= Papá soltero =

Papá soltero (Single Father) is a Mexican television comedy series produced by Luis de Llano Macedo from 1987 to 1994. It starred singer César Costa as well as actors Gerardo Quiroz, Edith Márquez and Luis Mario Quiroz, Jorge Pablo Carrillo.

== Synopsis ==
César Costa plays a fictionalized version of himself, the head of a middle-high class family who happens to be a single father, hence the name of the show. He has two sons and a daughter: Miguel (Gerardo Quiroz), the eldest, Alejandra (Edith Márquez) and Cesarín (Luis Mario Quiroz), the youngest. They have a strong relationship with their maid Gumara (Aurora Alonso).

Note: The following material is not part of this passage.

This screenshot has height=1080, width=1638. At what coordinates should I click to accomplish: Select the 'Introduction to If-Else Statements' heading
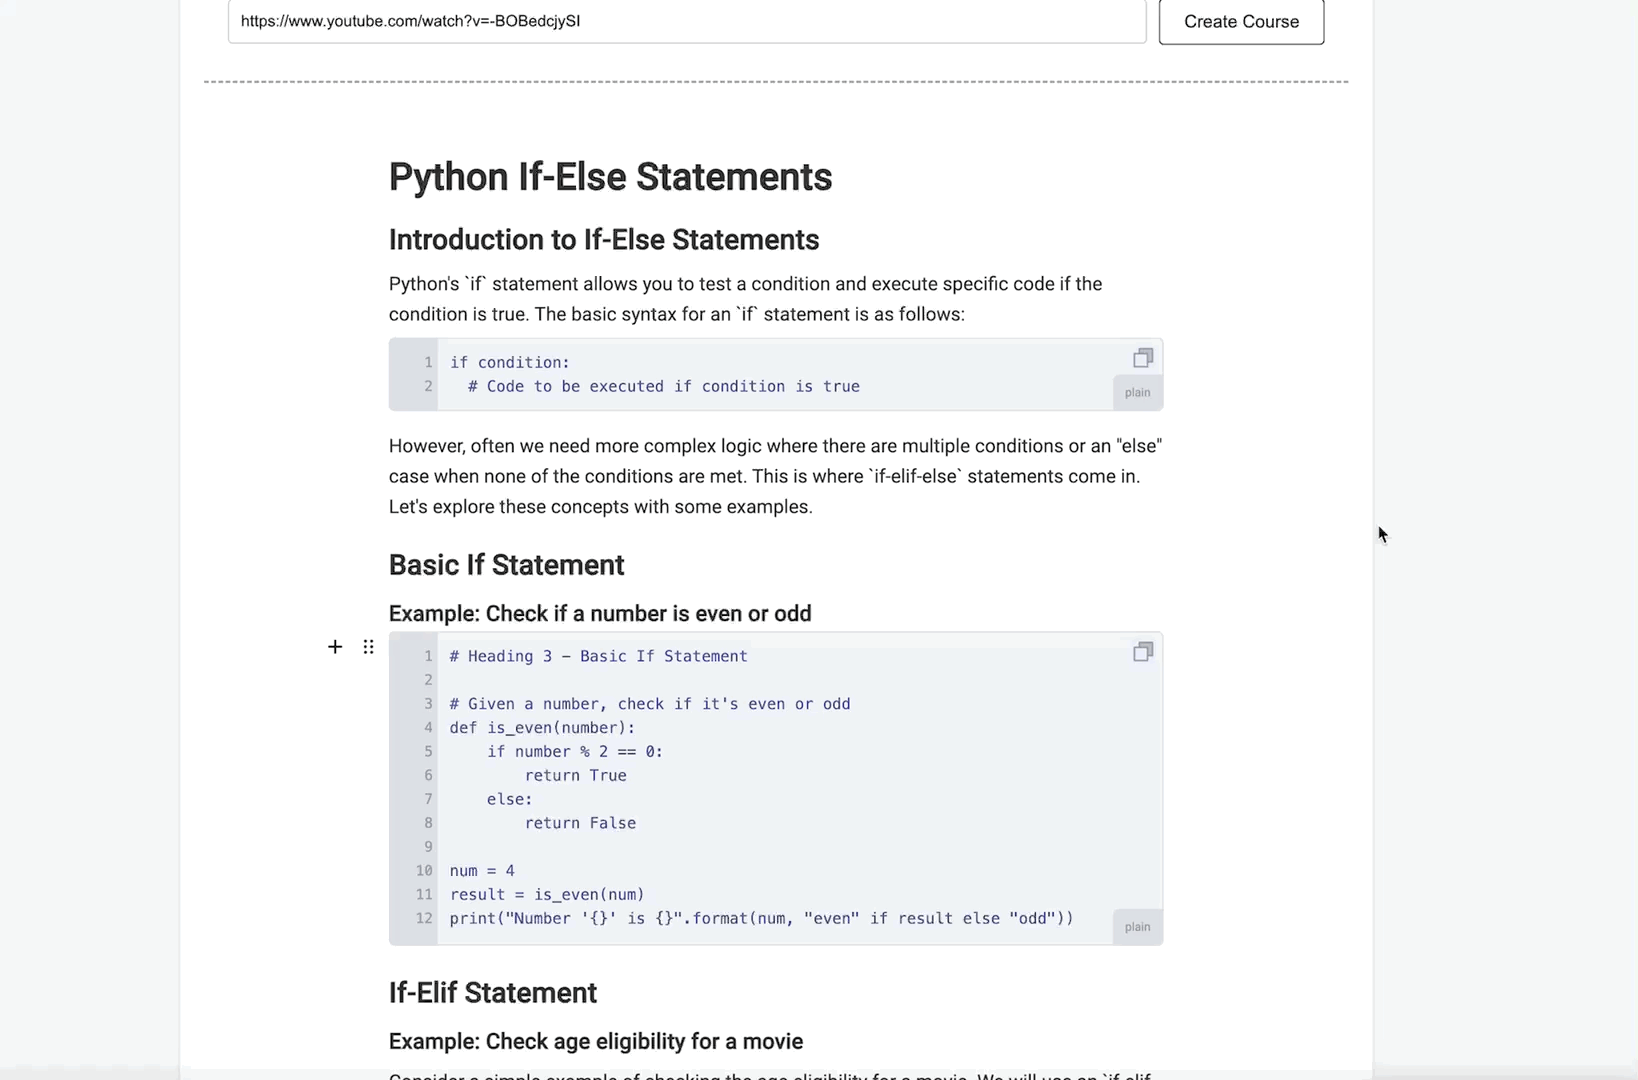603,240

They live in an apartment where they befriend their apartment building's handyman known as "Pocholo" (José Luis Cordero) and Juan (Juan Peláez/Octavio Galindo), their womanizing neighbor who repeatedly gets others into trouble.

== Cast ==
- César Costa as César
- Edith Marquez as Alejandra
- Gerardo Quiroz as Miguel
- Luis Mario Quiroz as Cesarín
- José Luis Cordero as Pocholo
- Aurora Alonso as Gumara
- Claudia Silva

During its six-year run the show had more than 60 guests from among popular stars of the era.

==Awards==
In 1989 Costa won the TVyNovelas Award for Best Comedic Performance for Papá soltero; the show was also nominated twice for Best Comedy Program but did not win.

== Projected non-television revival ==
In 2018 Costa told El Universal that he planned to revive the series in movie theaters and on stage.